The murder of George Floyd on May 25th sparked the uprise and a call for funds through social media outlets. Donating to local and national non-profits, Felte Records has continued this monthly ritual since the summer of 2020. “Our idea was more like, ‘let’s spread it out every month and do a modest donation, but don’t stop after three or four months”, he states. “My takeaway is we can’t stop doing it just because it made us feel good, or it just being in the moment, and try to think about it long term.” Choosing non-profits on his own and collaboratively with his bands in conjunction with their album release or repress, they’ve since donated to LA Can to help in affordable housing and homelessness, Georgia STAND-UP, an organization spreading education concerning labor unions and economic development issues, and the Ruth Ellis Center who provide services and programs that support LGBTQ youth and young adults.

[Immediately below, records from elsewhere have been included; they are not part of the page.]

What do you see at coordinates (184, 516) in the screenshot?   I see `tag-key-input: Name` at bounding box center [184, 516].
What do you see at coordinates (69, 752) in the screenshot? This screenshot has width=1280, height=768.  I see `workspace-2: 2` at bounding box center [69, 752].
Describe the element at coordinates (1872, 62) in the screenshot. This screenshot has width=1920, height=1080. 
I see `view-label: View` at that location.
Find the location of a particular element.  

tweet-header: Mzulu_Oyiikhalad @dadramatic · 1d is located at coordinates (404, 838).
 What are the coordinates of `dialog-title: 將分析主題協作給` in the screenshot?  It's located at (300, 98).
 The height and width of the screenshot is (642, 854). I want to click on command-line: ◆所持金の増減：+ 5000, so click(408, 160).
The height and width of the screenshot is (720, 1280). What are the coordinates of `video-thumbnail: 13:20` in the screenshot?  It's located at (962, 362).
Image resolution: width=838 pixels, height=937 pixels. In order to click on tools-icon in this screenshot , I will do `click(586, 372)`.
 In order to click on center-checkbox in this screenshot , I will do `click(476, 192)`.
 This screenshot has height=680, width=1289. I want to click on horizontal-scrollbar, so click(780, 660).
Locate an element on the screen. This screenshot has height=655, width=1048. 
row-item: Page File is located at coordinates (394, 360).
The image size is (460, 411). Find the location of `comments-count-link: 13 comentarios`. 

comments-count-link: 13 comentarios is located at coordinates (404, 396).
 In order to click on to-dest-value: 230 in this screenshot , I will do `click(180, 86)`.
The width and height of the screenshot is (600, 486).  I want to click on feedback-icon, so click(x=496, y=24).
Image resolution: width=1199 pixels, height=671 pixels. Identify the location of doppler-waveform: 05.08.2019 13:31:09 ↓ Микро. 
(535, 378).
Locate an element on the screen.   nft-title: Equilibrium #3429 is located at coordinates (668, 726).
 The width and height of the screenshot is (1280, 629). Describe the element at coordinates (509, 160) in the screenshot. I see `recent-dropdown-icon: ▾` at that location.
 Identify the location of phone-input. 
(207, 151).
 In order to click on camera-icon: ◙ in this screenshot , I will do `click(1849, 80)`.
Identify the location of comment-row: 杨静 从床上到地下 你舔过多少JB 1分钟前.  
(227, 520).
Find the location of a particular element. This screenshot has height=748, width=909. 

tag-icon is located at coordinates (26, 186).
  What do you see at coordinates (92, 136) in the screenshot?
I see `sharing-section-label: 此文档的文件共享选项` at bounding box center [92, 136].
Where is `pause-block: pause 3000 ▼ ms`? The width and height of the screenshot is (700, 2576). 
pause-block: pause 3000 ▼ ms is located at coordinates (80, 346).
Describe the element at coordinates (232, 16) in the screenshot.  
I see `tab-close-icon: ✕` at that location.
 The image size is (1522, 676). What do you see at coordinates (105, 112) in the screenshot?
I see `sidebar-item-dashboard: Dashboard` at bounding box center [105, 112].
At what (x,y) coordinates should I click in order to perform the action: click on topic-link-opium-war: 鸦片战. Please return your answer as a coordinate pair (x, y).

Cultivating a growing roster of acts is akin to growing together as a family, often with one act’s interchangable strengths having an umbrella-like effect over the rest of the artists. “You gotta love it, you gotta love the bands too, because some bands require more time than others”, states Owens. “Whether that's talking on the phone, texting or getting them more organized. You have to be really ready to invest your time and energy into the projects.” Including upcoming releases by Mission to the Sun, Ashley Shadow and Deserta out later this spring and summer and more records to be announced later on this year, Felte Records shows no sign of slowing down anytime soon. With nearly a decade of experience regarding the ins and outs of running a label, Owens reminds us that a committed and determined mindset is absolutely key. “Ultimately in this era of being a small indie label, patience and perseverance is pretty crucial”, says Owens. “In my case, I feel like it's just been more of a steady growth. I don't have that "big" record that everybody is talking about, but I do have records that are continually growing and creating the story for the individual projects and the label as a whole.”